Stored items:
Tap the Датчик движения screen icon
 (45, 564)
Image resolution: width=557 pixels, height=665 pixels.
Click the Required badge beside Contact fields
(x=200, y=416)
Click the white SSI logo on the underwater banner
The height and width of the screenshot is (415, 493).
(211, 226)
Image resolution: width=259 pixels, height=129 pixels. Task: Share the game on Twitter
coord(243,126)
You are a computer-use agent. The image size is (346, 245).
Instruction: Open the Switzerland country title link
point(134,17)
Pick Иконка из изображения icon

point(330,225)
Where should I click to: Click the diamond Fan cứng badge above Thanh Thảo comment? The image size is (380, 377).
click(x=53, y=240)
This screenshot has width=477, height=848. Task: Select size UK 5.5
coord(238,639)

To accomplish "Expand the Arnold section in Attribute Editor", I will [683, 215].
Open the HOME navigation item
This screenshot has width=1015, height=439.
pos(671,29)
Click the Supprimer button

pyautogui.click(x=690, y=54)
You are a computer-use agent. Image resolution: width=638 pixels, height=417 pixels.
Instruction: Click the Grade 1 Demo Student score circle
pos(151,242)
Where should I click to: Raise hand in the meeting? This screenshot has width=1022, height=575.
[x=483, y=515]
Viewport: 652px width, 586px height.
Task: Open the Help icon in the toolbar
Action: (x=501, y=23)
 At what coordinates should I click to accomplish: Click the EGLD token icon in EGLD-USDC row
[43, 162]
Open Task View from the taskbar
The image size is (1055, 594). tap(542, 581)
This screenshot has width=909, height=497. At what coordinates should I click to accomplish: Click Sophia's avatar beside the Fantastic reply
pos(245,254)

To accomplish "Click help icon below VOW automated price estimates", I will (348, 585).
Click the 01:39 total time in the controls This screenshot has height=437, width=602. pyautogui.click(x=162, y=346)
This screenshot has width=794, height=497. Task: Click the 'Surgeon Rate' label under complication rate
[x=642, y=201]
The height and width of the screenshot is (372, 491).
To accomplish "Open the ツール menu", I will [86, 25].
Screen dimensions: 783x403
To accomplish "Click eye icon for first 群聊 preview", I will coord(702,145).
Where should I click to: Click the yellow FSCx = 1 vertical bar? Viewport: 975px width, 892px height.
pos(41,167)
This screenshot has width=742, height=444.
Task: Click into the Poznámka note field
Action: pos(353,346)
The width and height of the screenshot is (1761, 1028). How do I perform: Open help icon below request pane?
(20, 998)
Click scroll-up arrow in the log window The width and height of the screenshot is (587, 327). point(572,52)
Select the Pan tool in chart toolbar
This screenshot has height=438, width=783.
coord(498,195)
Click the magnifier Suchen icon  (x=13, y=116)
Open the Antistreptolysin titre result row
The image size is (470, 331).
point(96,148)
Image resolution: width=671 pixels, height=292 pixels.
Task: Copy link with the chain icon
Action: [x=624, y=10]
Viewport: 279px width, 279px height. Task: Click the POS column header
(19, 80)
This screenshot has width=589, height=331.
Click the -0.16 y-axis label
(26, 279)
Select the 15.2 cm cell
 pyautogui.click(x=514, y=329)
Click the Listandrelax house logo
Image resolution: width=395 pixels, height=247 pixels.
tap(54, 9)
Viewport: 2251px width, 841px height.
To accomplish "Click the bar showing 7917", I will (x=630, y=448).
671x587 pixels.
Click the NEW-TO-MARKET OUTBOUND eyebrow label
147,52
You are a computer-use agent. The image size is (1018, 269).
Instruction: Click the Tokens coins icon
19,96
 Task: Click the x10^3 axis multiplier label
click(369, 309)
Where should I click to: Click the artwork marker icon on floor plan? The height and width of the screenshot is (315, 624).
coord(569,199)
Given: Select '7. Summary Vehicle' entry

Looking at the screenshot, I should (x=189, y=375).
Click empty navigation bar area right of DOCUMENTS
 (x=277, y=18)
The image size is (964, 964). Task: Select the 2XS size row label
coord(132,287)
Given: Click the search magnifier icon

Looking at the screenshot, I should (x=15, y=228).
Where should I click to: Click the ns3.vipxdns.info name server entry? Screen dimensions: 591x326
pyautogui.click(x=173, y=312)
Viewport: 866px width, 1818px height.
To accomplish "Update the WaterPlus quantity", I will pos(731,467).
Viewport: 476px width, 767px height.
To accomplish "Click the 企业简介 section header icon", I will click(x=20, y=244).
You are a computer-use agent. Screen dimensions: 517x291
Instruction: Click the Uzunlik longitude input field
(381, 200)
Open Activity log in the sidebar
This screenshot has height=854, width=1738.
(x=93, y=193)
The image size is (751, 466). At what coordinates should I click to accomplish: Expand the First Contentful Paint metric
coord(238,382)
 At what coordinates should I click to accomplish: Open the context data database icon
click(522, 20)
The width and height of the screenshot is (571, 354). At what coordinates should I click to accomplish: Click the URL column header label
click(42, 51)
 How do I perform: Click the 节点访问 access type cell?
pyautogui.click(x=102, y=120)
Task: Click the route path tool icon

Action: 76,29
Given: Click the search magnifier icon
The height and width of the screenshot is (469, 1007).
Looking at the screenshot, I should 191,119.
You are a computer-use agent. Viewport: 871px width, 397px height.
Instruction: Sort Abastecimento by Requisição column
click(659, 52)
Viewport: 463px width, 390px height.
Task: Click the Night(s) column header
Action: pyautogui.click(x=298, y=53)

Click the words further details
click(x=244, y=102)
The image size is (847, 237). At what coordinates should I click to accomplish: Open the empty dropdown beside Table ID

Work to complete => All lines above from the one with "This screenshot has width=794, height=497." to the one with "Screen dimensions: 783x403", inclusive, should be copied exactly, and no other lines.

Your solution =>
This screenshot has width=794, height=497. Task: Click the 'Surgeon Rate' label under complication rate
[x=642, y=201]
The height and width of the screenshot is (372, 491).
To accomplish "Open the ツール menu", I will [86, 25].
Screen dimensions: 783x403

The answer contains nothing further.